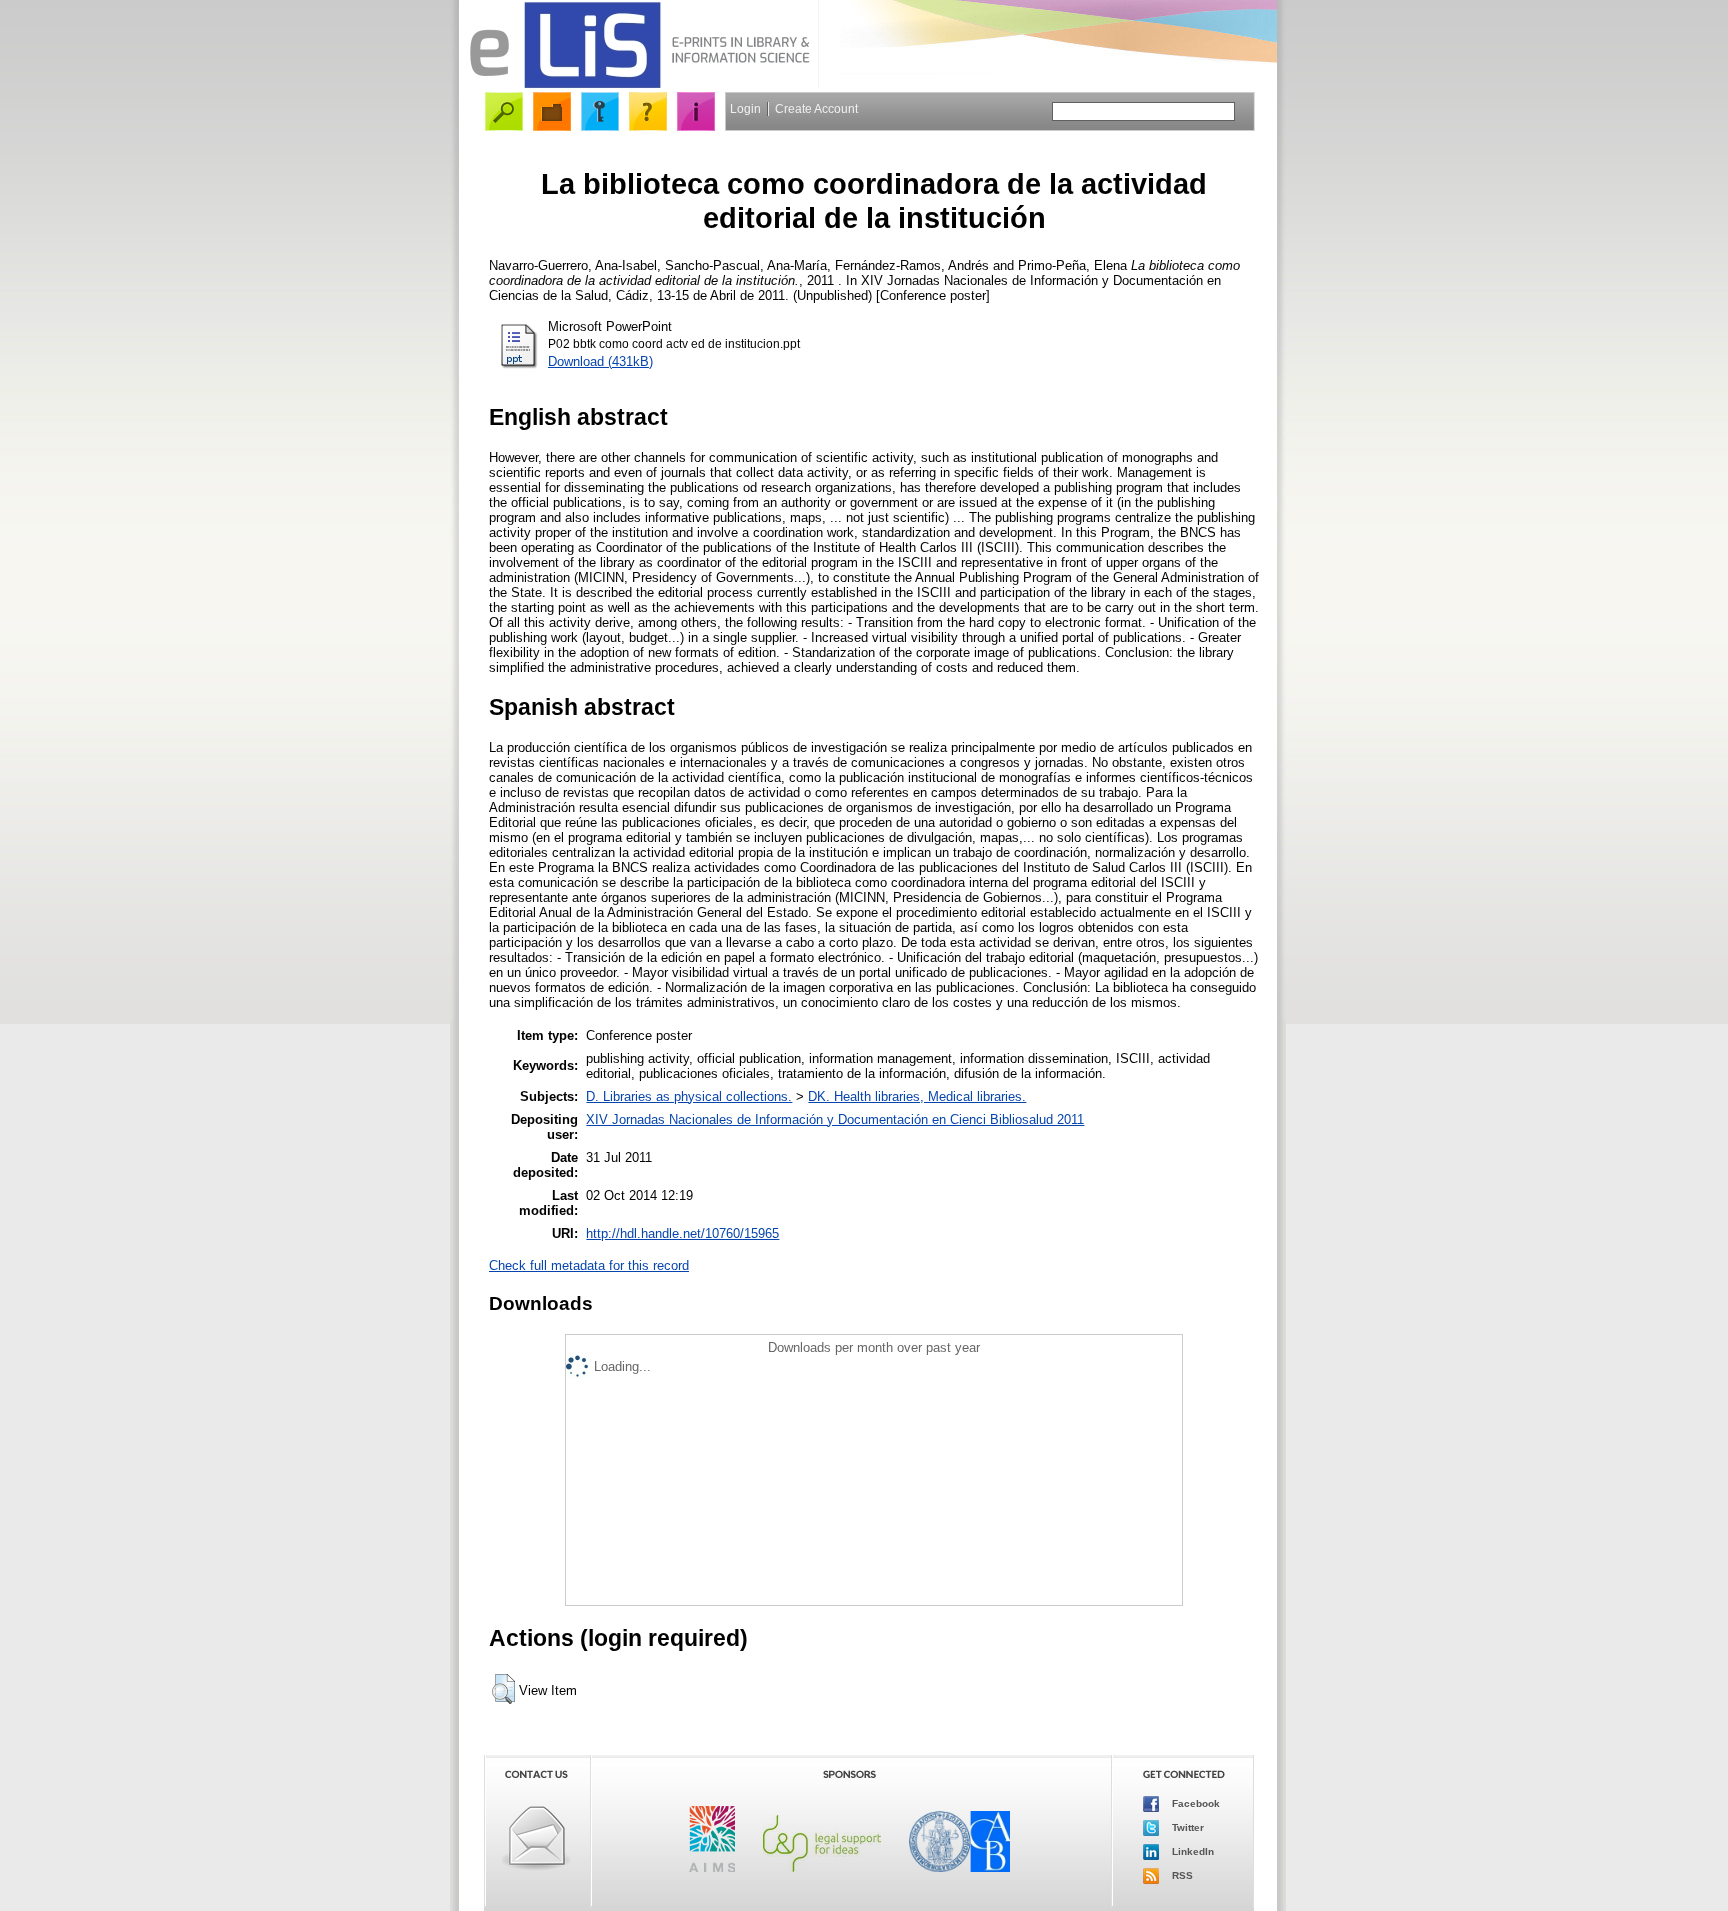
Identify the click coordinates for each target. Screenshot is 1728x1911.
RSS (1181, 1875)
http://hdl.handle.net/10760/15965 (682, 1233)
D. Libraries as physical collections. (689, 1096)
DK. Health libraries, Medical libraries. (917, 1096)
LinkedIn (1191, 1851)
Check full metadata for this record (589, 1265)
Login (745, 109)
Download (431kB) (600, 361)
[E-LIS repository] (639, 84)
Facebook (1194, 1803)
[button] (503, 1689)
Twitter (1186, 1827)
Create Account (816, 109)
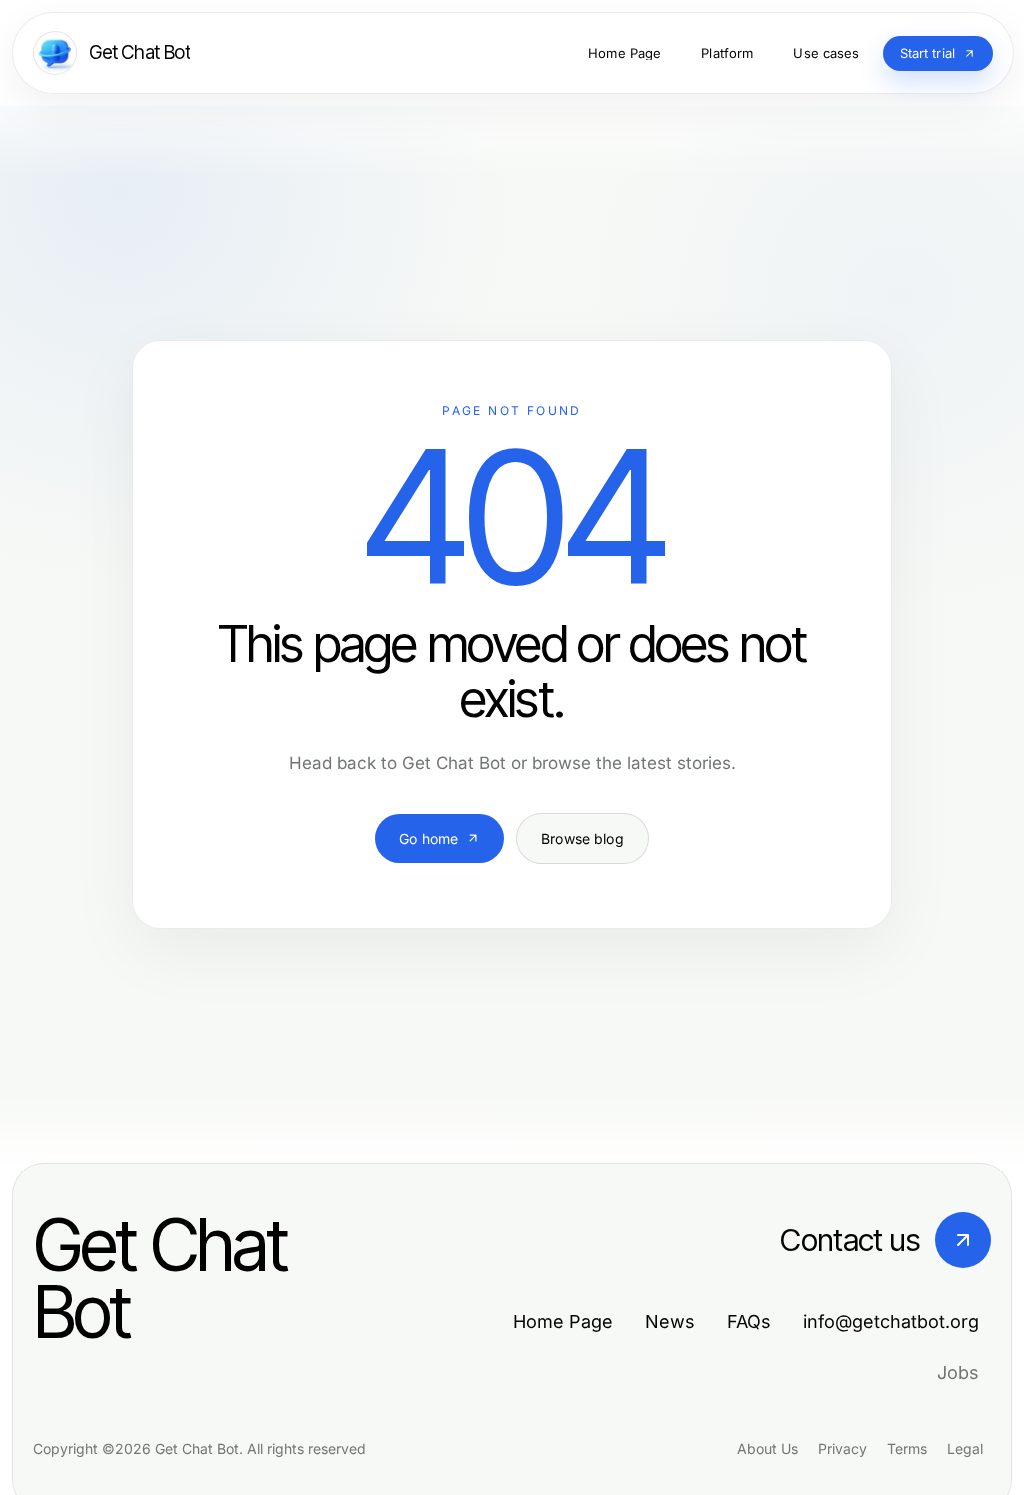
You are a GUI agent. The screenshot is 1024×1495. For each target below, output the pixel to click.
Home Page (563, 1321)
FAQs (749, 1321)
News (670, 1321)
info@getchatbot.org (891, 1321)
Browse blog (582, 838)
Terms (907, 1448)
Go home (428, 838)
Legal (965, 1448)
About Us (767, 1448)
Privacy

Problem statement :: Nothing in the entries above should change when they are printed again, except that the pictures are dropped.

Result for this exercise ::
Identify the click coordinates for each target. Screenshot is 1728x1911.
RSS (1181, 1875)
http://hdl.handle.net/10760/15965 (682, 1233)
D. Libraries as physical collections. (689, 1096)
DK. Health libraries, Medical libraries. (917, 1096)
LinkedIn (1191, 1851)
Check full metadata for this record (589, 1265)
Login (745, 109)
Download (431kB) (600, 361)
[E-LIS repository] (639, 84)
Facebook (1194, 1803)
[button] (503, 1689)
Twitter (1186, 1827)
Create Account (816, 109)
You are a GUI agent. The screenshot is 1024×1495. For each target below, output the pixel to click.
Home Page (563, 1321)
FAQs (749, 1321)
News (670, 1321)
info@getchatbot.org (891, 1321)
Browse blog (582, 838)
Terms (907, 1448)
Go home (428, 838)
Legal (965, 1448)
About Us (767, 1448)
Privacy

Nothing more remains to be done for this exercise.